Meet the New Managing Director of Ubisoft Winnipeg

Ubisoft Winnipeg has recently appointed new Managing Director Michael Henderson to lead their work in developing the technology and tools used by Ubisoft’s global teams to create immersive, believable worlds. The studio was originally launched in 2019 with the goal of supporting the more than 40 Ubisoft studios working on popular series such as Assassin’s Creed, Watch Dogs, Far Cry, and more. We sat down with Henderson to find out more about his background in animated film, his passion for telling stories through technology, and his vision for the team over at Winnipeg. And his dog!

Can you tell us a little about your background?

I joined Disney right out of college, and spent a few years in their core technology group, working on their internal production pipeline systems for animation. When I joined, it was my team’s responsibility to start moving them towards computer-generated animations, and getting computers into the pipeline from the start of a project. But my desire was to go into production, so I moved over to Dreamworks Animation, where I started in the production engineering team – the people who built the processes and workflows for productions.

What made you want to shift from film animation and visual effects to games?

MH: There are a couple of reasons, one is that I worked through this boom era for feature animation; the 1990s through to the 2010s was the second golden era for the animation industry, with animated films being some of the highest-grossing in terms of box office. I was looking to what is booming now, and it was clear to me that it’s the games industry; every year, people are playing more and more games. Secondly, I’ve been playing games my whole life, so it’s one of those lifetime goals coming true, really.

Are there many parallels between your past work in film and your new role?

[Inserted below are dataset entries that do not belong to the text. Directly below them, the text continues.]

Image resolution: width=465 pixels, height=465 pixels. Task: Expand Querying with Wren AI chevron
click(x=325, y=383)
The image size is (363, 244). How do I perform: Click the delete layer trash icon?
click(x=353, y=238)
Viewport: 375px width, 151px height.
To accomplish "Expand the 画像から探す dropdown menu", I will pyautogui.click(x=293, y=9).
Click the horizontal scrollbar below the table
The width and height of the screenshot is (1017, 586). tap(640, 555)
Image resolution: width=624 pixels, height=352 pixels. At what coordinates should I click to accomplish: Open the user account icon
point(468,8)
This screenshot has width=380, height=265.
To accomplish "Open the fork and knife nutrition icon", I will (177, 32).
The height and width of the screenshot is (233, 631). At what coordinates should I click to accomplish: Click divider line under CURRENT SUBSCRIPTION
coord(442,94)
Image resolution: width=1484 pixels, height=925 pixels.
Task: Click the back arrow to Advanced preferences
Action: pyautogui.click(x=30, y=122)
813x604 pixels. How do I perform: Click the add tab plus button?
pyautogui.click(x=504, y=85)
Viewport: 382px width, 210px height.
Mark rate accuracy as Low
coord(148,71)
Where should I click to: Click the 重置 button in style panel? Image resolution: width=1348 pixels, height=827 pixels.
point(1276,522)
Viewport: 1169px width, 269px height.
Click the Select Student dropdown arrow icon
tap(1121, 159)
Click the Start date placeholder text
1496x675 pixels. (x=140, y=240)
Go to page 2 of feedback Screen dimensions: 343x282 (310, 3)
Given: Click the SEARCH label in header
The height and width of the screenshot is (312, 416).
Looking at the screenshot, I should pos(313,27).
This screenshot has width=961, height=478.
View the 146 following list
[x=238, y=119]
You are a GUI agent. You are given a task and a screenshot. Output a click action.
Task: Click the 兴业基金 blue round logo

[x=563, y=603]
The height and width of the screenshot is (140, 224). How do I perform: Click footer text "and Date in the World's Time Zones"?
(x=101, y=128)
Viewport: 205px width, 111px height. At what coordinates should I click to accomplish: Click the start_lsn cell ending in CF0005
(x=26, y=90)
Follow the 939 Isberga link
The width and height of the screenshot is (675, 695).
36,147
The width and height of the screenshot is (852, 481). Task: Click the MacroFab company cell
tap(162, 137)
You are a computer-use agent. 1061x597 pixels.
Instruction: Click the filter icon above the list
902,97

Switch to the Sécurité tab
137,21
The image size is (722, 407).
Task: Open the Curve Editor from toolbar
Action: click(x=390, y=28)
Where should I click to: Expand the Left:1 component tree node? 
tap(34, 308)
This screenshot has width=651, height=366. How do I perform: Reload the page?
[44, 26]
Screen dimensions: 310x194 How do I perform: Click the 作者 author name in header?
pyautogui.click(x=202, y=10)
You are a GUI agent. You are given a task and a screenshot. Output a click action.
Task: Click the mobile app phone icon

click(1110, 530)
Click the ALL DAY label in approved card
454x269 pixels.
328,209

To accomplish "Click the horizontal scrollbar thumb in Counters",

In my previous roles in film and animation, my focus was making sure that these different organizations with often very different motivations and goals were working together to make the movie, enabling artists to create something incredible. That was my motivation and what excited me, when you can sit back and say that you and your team enabled a team of artists to make an incredible movie. There are a lot of similarities in the work we’re doing at Winnipeg, our mandate being to push the boundaries of tech innovation to enable our game creators at Ubisoft to make even more incredible games, and that completely fits into my motivations and what I like to do.

What is the role of the Winnipeg team within Ubisoft?

What we do differently at our studio is, we partner with productions and work at their pace. We want to make the most enabling, most exciting technology we can, but also be able to deliver that on a scale where studios can use that tech to make their games. I love the pace of production and the deadline-driven environment, and I love that here at Winnipeg, we’re dedicated to working at that pace as a technology studio, and I think that’s what really differentiates us.

What would you say to someone without a background in games who may not see video games as a viable career move?

People would be surprised how similar the problem sets we’re solving in games are to the film industry. There are definitely differences: for example, in film, our target was to make one frame of film every two days, but it almost doesn’t matter how long it takes to make a frame, as long as it looks the way you want it to look. In games, you have to be making 60 frames a second, so there are technologies used in games that are well beyond what is necessary for film.

What qualities and expertise does a managing director for a studio primarily focused on tech need to bring to the role?

MH: Experience in technology is of course valuable; it’s helpful to be able to jump into meetings and know what everyone’s talking about. This studio is built on the foundation of working in collaboration with other studios, and maintaining those healthy, positive collaborations with game productions and other studios is a critical component of the role.